We nod along on panels. We add it to strategy decks. Firms tell clients they can “do it all.”

But how many of us are actually building toward it — with experiences that make clients feel seen across investments, taxes, healthcare & LTC, banking, estate, and giving?

The industry data says the pressure to integrate is real — and growing.

  • Technology’s first key trend is the “battle for the desktop”: best-of-breed point tools vs. all-in-one wealth platforms.
  • Advisors rank CRM and account aggregation & planning as the most valuable tech strategies — the very pipes that make holistic work possible.

A Lesson from Shopify

A few years ago Shopify rolled out the Shop app. It started as a utility — pull order confirmations from your email and show everything you’ve bought in one place, with real-time tracking. Then it did something subtle but profound: it unified your whole post-purchase life, even outside Shopify merchants.

It didn’t just make checkout easier; it made the after part obvious, transparent, and habit-forming.

That’s the mindset shift we need in wealth: stop optimizing isolated touchpoints; build the connective tissue that makes the client’s whole financial life visible and manageable — even where we don’t directly bill.

Where “Holistic” Shows Up in the Data (and Why It Matters)

Banking belongs inside advice.

Half of wirehouse advisors offer banking services; only 7% of independents do. That’s a glaring integration gap — and an opportunity to win everyday relevance (cash, credit, lending) inside the advisory relationship.

Healthcare & long-term care planning isn’t optional.

Over half of 65-year-old adults will need long-term care, and more than a quarter will need it for over two years — planning and insurance coordination must live inside the wealth experience, not on the sidelines.

Related: Individual sales now account for 21% of health insurance sales, up from 10% in 2005 — a reminder that clients are already navigating more personal coverage choices.

Estate planning is a national blind spot.

Less than one-third of consumers have estate plans — a huge delta between client need and delivered experience.

Giving is surging and should be productized inside advice.

Donor-advised fund contributions reached $59.4B, up from $6.9B in 2009. Clients want structured, tax-aware generosity; we should orchestrate it.

The tooling landscape demands a platform posture.

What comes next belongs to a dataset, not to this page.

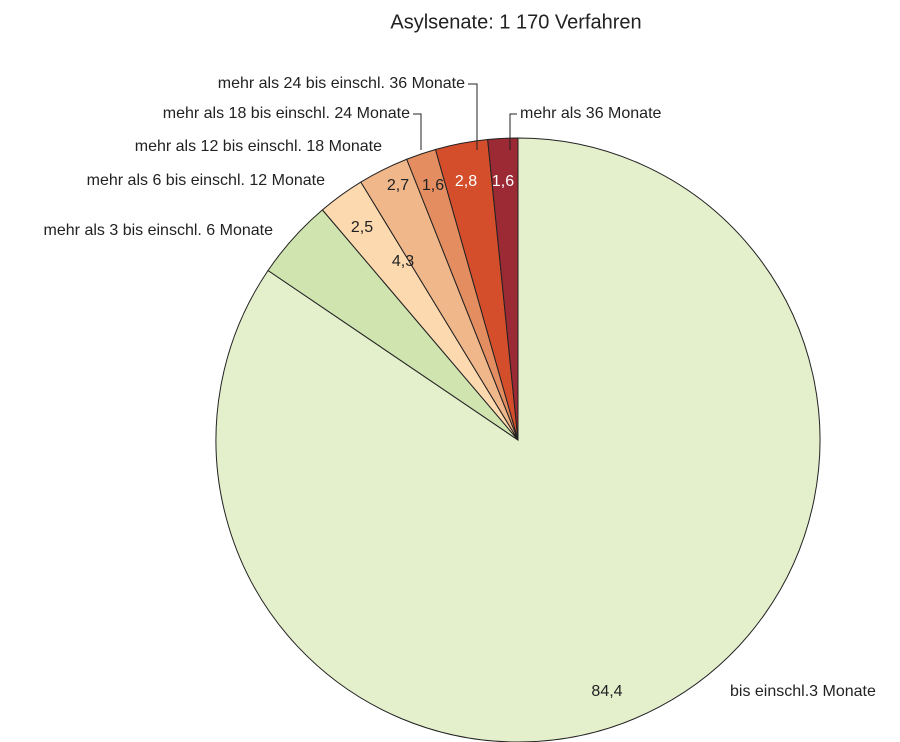 The height and width of the screenshot is (742, 900). I want to click on value-label: 4,3, so click(403, 262).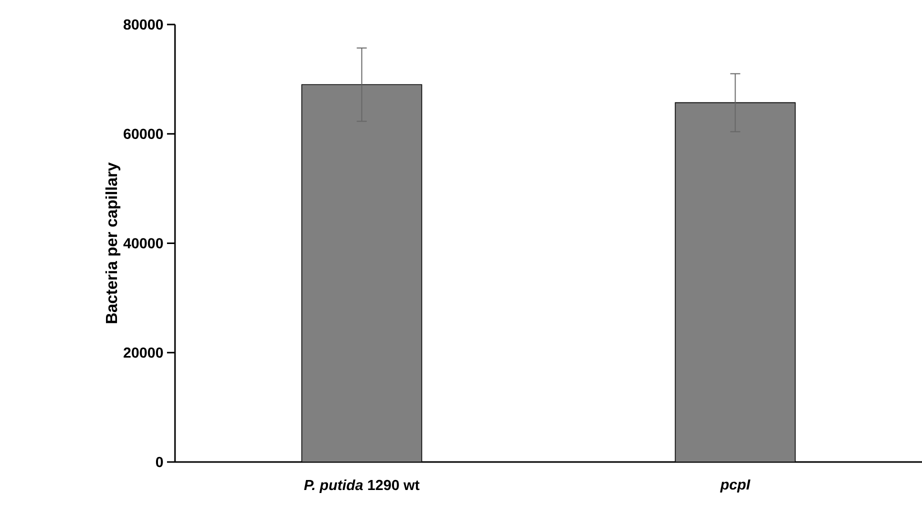  Describe the element at coordinates (735, 486) in the screenshot. I see `x-tick-label: pcpI` at that location.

There are 538 wealth management technology & outsourcing firms, up from 505 in 2020 — fragmentation that amplifies the need to integrate client-facing workflows.

Inside that stack, Redtail leads CRM usage, and eMoney / MoneyGuide lead planning usage — helpful anchors as you pick your “connective tissue.”

Translating the Shopify Playbook Into Practice

1) Aggregate first, monetize later

Start by giving clients a single pane of glass across what you manage and what you don’t: held-away accounts, banking, insurance, estate docs, giving (Shop started with tracking; everything else followed).

2) Build the “after” experience

Automate nudges that fire after life events: equity comp vests → tax/charitable prompts; new mortgage → cash flow & insurance review; business distribution → entity & estate review (Shop’s magic lived after checkout).

3) Productize the holistic layers

  • Banking inside advice (cash, HYSA, lines, cards).
  • LTC/health navigation as a standard planning module.
  • Estate “always-on” status (beneficiaries, titling, POAs) with renewal reminders.
  • Giving rails (DAF workflows) tied to tax-aware funding and impact reporting.

4) Win the desktop

Choose CRM + planning + aggregation as your “core” and integrate other modules around them — exactly where advisors say the value is.

5) Measure what matters

Track “% of client financial life visible,” “% of clients with active estate plan,” “% with banking connected,” and “% with LTC plan.” These are the holistic equivalents of Shopify’s engagement metrics.

The Call

Shopify didn’t fix fragmented commerce by guarding its lane. It built a connective layer that made everything clearer about the end user — and only then layered in discovery, payments, and incentives.

We can do the same.

Start building like we are — aggregating the whole picture, orchestrating across domains, and giving clients the clarity they already expect.

I get to do this every day. Its a blast.